The image, basically a silhouette, shows something protruding along the leading edge of the left wing, and some analysts are now inclined to interpret that as showing that "a large number of RCC panels are missing," the Post quotes the official as saying, referring to the heavy-duty carbon-fiber heat shielding bolted to the wing's leading edge.
With the U-shaped panels gone, the front edge of the wing would be a flat expanse of naked aluminum, as streamlined as a two-by-four and very vulnerable to the ntense heat of reentry, the Post explains.
Wind tunnel tests have indicated to investigators that the leading edge must have lost several panels to produce the kind of heavy drag that the shuttle experienced in its last minutes, the official said. The final dregs of telemetry from the shuttle have shown that the onboard computer was fighting a losing battle to maintain control of the shuttle against increasing drag on the left side.
"If [the image] is real, and I'm beginning to think it is, it's showing a lot of pieces" missing. "Not one, not two . . . at least three," the official said to the Post. Most likely there was a zipper effect in which one panel came off, exposing and weakening the next until it ripped off, and then the next and the next.
The investigating board, headed by retired Navy Admiral Harold W. Gehman Jr., is putting together an ever-fuller portrait of Columbia's final moments before it broke up over Texas on Feb. 1, but members continue to stress that they are pondering more than one scenario to explain the accumulating evidence from the wreckage, telemetry, photographs and other sources, the Post points out.
The photo was taken at Kirkland Air Force Base in New Mexico.
Meanwhile there's word that a new team will look into NASA's internal communications, including e-mails and management directives, as part of the investigation.
Maj. Gen. Kenneth Hess, an aviation mishap expert stationed at Kirtland, said Friday the team will aid three groups already investigating the structural design, operations and technical aspects of the shuttle.
The shuttle was returning from 16 days in space when it broke apart, killing all seven astronauts aboard. Investigators have theorized that foam or other debris that broke off the shuttle's big external fuel tank during liftoff Jan. 16 damaged the left wing and allowed hot gases to penetrate and destroy the shuttle.
Board spokeswoman Laura Brown said the fourth team will "look into NASA culture and some of the issues" raised during Thursday's public hearing in Houston by former NASA official Henry McDonald.

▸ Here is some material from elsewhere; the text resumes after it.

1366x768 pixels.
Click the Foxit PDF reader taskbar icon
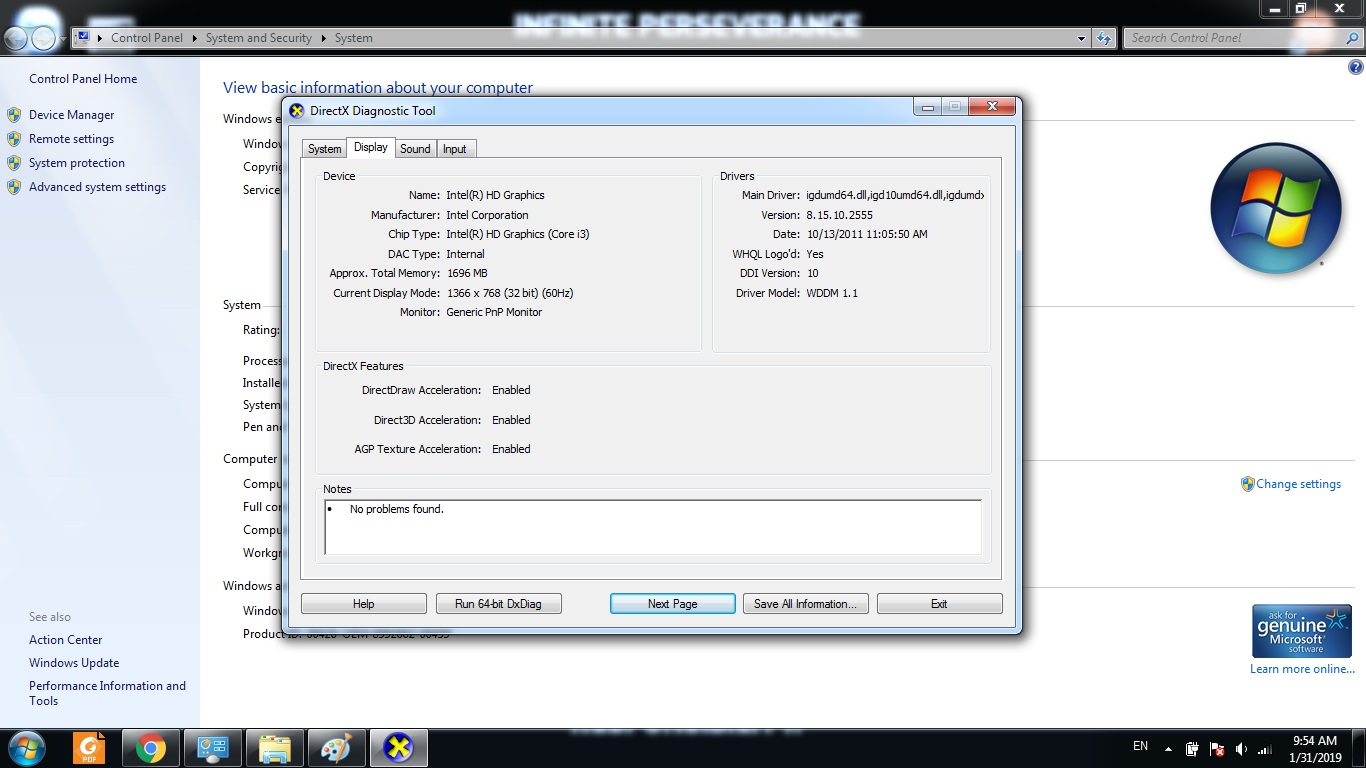point(89,748)
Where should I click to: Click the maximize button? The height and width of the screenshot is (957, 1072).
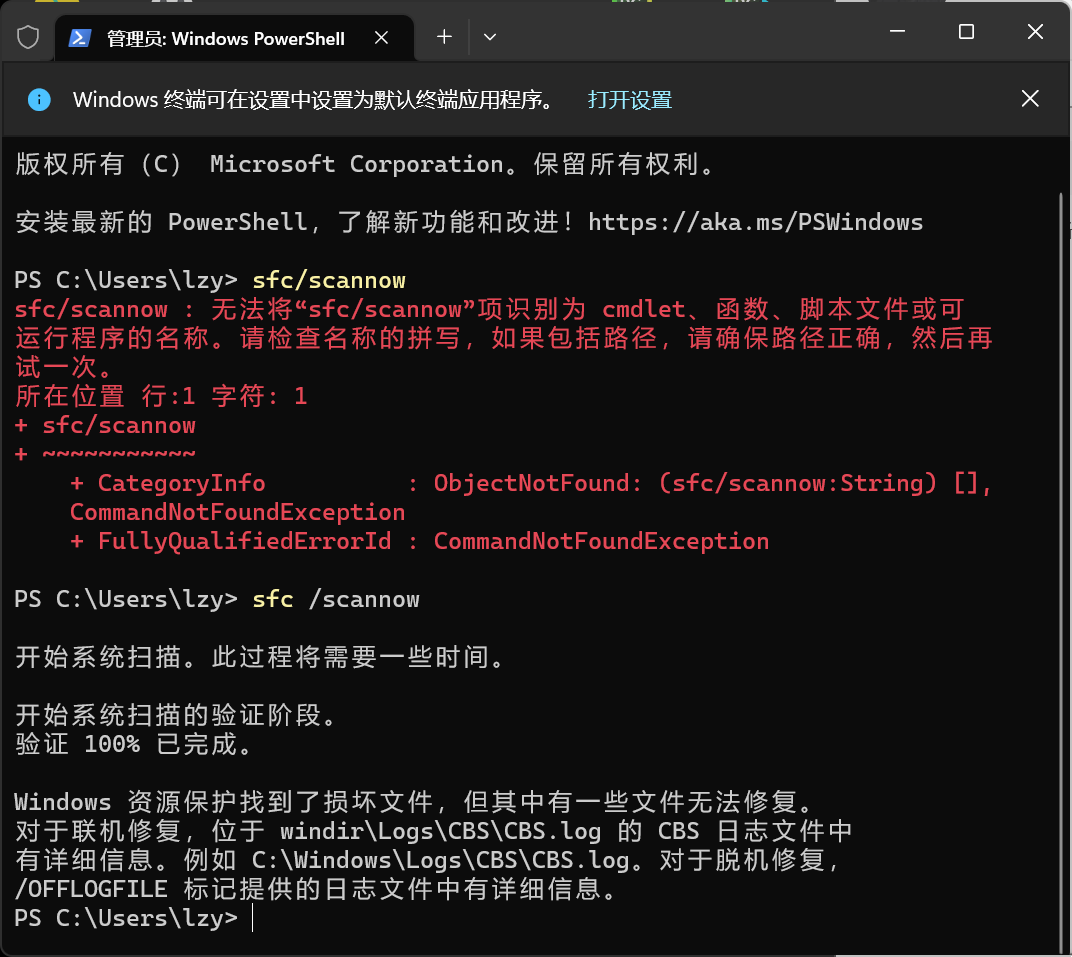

McDonald, who headed a shuttle study three years ago, told the board he and his panel found that top-level managers were not told of all potential problems or the rate at which they were occurring. He blamed archaic database systems and said his recommendations for a more modern consolidated method - and better risk assessments - were not implemented.
McDonald noted that the same type of communication breakdown he warned about seems to have hindered engineers who evaluated damage to Columbia's wing and concluded the shuttle and its astronauts were safe.
In late January, while Columbia was still in orbit, flight controllers and other engineers discussed the potential for severe damage to the wing but did not share their e-mails with top managers. The flurry of e-mails came after a formal engineering analysis by others concluded any damage by the debris posed no safety concern.
Brown said the new team will include Nobel Prize-winning physicist Douglas Osheroff of Stanford University and the director of George Washington University's Space Policy Institute, John Logsdon.
Former astronaut Sally Ride, the third person named to the board this week, will join the working group that is focused on operations. She became the first American woman in space in 1983.